(Click-target data)
--
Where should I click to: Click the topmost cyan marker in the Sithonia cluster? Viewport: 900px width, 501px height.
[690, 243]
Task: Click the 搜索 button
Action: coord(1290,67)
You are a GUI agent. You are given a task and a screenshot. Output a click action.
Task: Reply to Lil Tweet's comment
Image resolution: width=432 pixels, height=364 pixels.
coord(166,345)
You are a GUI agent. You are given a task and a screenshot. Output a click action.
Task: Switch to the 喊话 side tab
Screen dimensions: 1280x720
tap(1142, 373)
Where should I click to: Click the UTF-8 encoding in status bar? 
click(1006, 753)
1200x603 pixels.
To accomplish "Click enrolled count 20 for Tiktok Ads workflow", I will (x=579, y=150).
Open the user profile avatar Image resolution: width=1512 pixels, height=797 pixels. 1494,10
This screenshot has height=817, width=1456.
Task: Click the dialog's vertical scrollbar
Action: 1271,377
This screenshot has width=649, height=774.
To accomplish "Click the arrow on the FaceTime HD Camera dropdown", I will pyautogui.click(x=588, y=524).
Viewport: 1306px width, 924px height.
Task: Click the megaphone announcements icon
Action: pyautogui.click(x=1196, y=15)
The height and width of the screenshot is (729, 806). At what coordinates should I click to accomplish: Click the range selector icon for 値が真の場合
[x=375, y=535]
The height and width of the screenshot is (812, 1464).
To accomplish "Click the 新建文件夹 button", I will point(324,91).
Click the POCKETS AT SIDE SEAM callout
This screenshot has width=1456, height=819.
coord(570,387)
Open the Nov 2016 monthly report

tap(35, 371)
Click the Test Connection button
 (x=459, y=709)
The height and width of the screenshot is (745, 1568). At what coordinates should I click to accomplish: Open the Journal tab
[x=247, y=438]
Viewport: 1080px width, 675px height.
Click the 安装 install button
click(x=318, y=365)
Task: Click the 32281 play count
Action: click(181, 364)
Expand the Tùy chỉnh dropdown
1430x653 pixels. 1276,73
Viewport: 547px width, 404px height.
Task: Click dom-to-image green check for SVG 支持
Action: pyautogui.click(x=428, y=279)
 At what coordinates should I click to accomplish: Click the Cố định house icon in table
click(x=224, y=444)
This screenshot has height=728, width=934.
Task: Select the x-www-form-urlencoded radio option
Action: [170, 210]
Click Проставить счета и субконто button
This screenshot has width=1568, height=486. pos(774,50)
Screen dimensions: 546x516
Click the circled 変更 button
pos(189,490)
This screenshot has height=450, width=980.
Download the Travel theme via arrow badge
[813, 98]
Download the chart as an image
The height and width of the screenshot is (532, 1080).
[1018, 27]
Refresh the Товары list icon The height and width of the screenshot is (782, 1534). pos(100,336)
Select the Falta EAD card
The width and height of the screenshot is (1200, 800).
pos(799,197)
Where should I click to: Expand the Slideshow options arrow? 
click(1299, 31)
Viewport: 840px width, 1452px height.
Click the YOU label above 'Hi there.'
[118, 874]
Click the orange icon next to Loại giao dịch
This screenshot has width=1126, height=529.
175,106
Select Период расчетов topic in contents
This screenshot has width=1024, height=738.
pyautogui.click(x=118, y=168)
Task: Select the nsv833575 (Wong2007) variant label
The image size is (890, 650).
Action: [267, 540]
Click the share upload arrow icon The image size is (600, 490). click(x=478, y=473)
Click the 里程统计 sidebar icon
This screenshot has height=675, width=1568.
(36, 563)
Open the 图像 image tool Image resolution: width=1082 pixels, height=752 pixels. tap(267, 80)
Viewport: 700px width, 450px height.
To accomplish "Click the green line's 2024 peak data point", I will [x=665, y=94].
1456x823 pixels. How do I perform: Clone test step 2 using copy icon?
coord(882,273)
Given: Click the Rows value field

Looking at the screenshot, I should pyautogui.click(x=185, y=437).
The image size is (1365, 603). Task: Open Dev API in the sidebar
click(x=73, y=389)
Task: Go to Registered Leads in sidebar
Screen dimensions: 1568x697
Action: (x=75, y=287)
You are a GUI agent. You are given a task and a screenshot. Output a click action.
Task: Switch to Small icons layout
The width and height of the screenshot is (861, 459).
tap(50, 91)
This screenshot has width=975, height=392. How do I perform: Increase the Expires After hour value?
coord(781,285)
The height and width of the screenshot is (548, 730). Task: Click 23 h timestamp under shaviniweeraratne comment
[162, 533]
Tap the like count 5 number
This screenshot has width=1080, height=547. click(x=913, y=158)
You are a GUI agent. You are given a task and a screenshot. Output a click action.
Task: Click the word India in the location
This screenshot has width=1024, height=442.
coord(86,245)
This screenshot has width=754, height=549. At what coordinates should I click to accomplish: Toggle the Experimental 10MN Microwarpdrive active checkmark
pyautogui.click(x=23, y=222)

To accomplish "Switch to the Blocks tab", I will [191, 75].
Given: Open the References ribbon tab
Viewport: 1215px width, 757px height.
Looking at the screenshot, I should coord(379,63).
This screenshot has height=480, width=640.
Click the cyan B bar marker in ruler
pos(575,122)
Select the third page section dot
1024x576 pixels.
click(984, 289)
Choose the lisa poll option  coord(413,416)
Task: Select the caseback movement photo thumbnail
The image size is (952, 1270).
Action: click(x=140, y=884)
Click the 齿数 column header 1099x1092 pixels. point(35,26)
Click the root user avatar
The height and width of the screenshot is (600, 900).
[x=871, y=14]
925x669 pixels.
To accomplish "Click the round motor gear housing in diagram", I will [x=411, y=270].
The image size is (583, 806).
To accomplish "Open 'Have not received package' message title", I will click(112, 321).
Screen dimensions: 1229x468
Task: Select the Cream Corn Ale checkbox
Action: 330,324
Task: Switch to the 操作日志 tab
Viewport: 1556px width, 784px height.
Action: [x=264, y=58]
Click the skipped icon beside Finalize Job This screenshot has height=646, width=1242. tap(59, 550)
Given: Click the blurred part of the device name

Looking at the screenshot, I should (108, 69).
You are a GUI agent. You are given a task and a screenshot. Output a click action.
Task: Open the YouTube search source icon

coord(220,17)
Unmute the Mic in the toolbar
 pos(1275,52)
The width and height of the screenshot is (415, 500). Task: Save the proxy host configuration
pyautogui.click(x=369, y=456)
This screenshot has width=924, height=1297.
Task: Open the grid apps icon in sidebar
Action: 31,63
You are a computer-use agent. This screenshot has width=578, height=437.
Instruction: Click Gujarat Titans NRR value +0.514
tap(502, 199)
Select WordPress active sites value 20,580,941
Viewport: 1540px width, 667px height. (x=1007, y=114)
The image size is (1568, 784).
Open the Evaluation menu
--
| Task to complete |
Please return all of the material above, line for line and without any changes.

| Exercise solution |
Where should I click to: Click the topmost cyan marker in the Sithonia cluster? Viewport: 900px width, 501px height.
[690, 243]
Task: Click the 搜索 button
Action: coord(1290,67)
You are a GUI agent. You are given a task and a screenshot. Output a click action.
Task: Reply to Lil Tweet's comment
Image resolution: width=432 pixels, height=364 pixels.
coord(166,345)
You are a GUI agent. You are given a task and a screenshot. Output a click action.
Task: Switch to the 喊话 side tab
Screen dimensions: 1280x720
tap(1142, 373)
Where should I click to: Click the UTF-8 encoding in status bar? 
click(1006, 753)
1200x603 pixels.
To accomplish "Click enrolled count 20 for Tiktok Ads workflow", I will (x=579, y=150).
Open the user profile avatar Image resolution: width=1512 pixels, height=797 pixels. 1494,10
This screenshot has height=817, width=1456.
Task: Click the dialog's vertical scrollbar
Action: 1271,377
This screenshot has width=649, height=774.
To accomplish "Click the arrow on the FaceTime HD Camera dropdown", I will pyautogui.click(x=588, y=524).
Viewport: 1306px width, 924px height.
Task: Click the megaphone announcements icon
Action: pyautogui.click(x=1196, y=15)
The height and width of the screenshot is (729, 806). At what coordinates should I click to accomplish: Click the range selector icon for 値が真の場合
[x=375, y=535]
The height and width of the screenshot is (812, 1464).
To accomplish "Click the 新建文件夹 button", I will point(324,91).
Click the POCKETS AT SIDE SEAM callout
This screenshot has width=1456, height=819.
coord(570,387)
Open the Nov 2016 monthly report

tap(35, 371)
Click the Test Connection button
 (x=459, y=709)
The height and width of the screenshot is (745, 1568). At what coordinates should I click to accomplish: Open the Journal tab
[x=247, y=438]
Viewport: 1080px width, 675px height.
Click the 安装 install button
click(x=318, y=365)
Task: Click the 32281 play count
Action: click(181, 364)
Expand the Tùy chỉnh dropdown
1430x653 pixels. 1276,73
Viewport: 547px width, 404px height.
Task: Click dom-to-image green check for SVG 支持
Action: pyautogui.click(x=428, y=279)
 At what coordinates should I click to accomplish: Click the Cố định house icon in table
click(x=224, y=444)
This screenshot has height=728, width=934.
Task: Select the x-www-form-urlencoded radio option
Action: [170, 210]
Click Проставить счета и субконто button
This screenshot has width=1568, height=486. pos(774,50)
Screen dimensions: 546x516
Click the circled 変更 button
pos(189,490)
This screenshot has height=450, width=980.
Download the Travel theme via arrow badge
[813, 98]
Download the chart as an image
The height and width of the screenshot is (532, 1080).
[1018, 27]
Refresh the Товары list icon The height and width of the screenshot is (782, 1534). pos(100,336)
Select the Falta EAD card
The width and height of the screenshot is (1200, 800).
pos(799,197)
Where should I click to: Expand the Slideshow options arrow? 
click(1299, 31)
Viewport: 840px width, 1452px height.
Click the YOU label above 'Hi there.'
[118, 874]
Click the orange icon next to Loại giao dịch
This screenshot has width=1126, height=529.
175,106
Select Период расчетов topic in contents
This screenshot has width=1024, height=738.
pyautogui.click(x=118, y=168)
Task: Select the nsv833575 (Wong2007) variant label
The image size is (890, 650).
Action: [267, 540]
Click the share upload arrow icon The image size is (600, 490). click(x=478, y=473)
Click the 里程统计 sidebar icon
This screenshot has height=675, width=1568.
(36, 563)
Open the 图像 image tool Image resolution: width=1082 pixels, height=752 pixels. tap(267, 80)
Viewport: 700px width, 450px height.
To accomplish "Click the green line's 2024 peak data point", I will [x=665, y=94].
1456x823 pixels. How do I perform: Clone test step 2 using copy icon?
coord(882,273)
Given: Click the Rows value field

Looking at the screenshot, I should pyautogui.click(x=185, y=437).
The image size is (1365, 603). Task: Open Dev API in the sidebar
click(x=73, y=389)
Task: Go to Registered Leads in sidebar
Screen dimensions: 1568x697
Action: (x=75, y=287)
You are a GUI agent. You are given a task and a screenshot. Output a click action.
Task: Switch to Small icons layout
The width and height of the screenshot is (861, 459).
tap(50, 91)
This screenshot has width=975, height=392. How do I perform: Increase the Expires After hour value?
coord(781,285)
The height and width of the screenshot is (548, 730). Task: Click 23 h timestamp under shaviniweeraratne comment
[162, 533]
Tap the like count 5 number
This screenshot has width=1080, height=547. click(x=913, y=158)
You are a GUI agent. You are given a task and a screenshot. Output a click action.
Task: Click the word India in the location
This screenshot has width=1024, height=442.
coord(86,245)
This screenshot has width=754, height=549. At what coordinates should I click to accomplish: Toggle the Experimental 10MN Microwarpdrive active checkmark
pyautogui.click(x=23, y=222)

To accomplish "Switch to the Blocks tab", I will [191, 75].
Given: Open the References ribbon tab
Viewport: 1215px width, 757px height.
Looking at the screenshot, I should coord(379,63).
This screenshot has height=480, width=640.
Click the cyan B bar marker in ruler
pos(575,122)
Select the third page section dot
1024x576 pixels.
click(984, 289)
Choose the lisa poll option  coord(413,416)
Task: Select the caseback movement photo thumbnail
The image size is (952, 1270).
Action: click(x=140, y=884)
Click the 齿数 column header 1099x1092 pixels. point(35,26)
Click the root user avatar
The height and width of the screenshot is (600, 900).
[x=871, y=14]
925x669 pixels.
To accomplish "Click the round motor gear housing in diagram", I will [x=411, y=270].
The image size is (583, 806).
To accomplish "Open 'Have not received package' message title", I will click(112, 321).
Screen dimensions: 1229x468
Task: Select the Cream Corn Ale checkbox
Action: 330,324
Task: Switch to the 操作日志 tab
Viewport: 1556px width, 784px height.
Action: [x=264, y=58]
Click the skipped icon beside Finalize Job This screenshot has height=646, width=1242. tap(59, 550)
Given: Click the blurred part of the device name

Looking at the screenshot, I should (108, 69).
You are a GUI agent. You are given a task and a screenshot. Output a click action.
Task: Open the YouTube search source icon

coord(220,17)
Unmute the Mic in the toolbar
 pos(1275,52)
The width and height of the screenshot is (415, 500). Task: Save the proxy host configuration
pyautogui.click(x=369, y=456)
This screenshot has width=924, height=1297.
Task: Open the grid apps icon in sidebar
Action: 31,63
You are a computer-use agent. This screenshot has width=578, height=437.
Instruction: Click Gujarat Titans NRR value +0.514
tap(502, 199)
Select WordPress active sites value 20,580,941
Viewport: 1540px width, 667px height. (x=1007, y=114)
The image size is (1568, 784).
Open the Evaluation menu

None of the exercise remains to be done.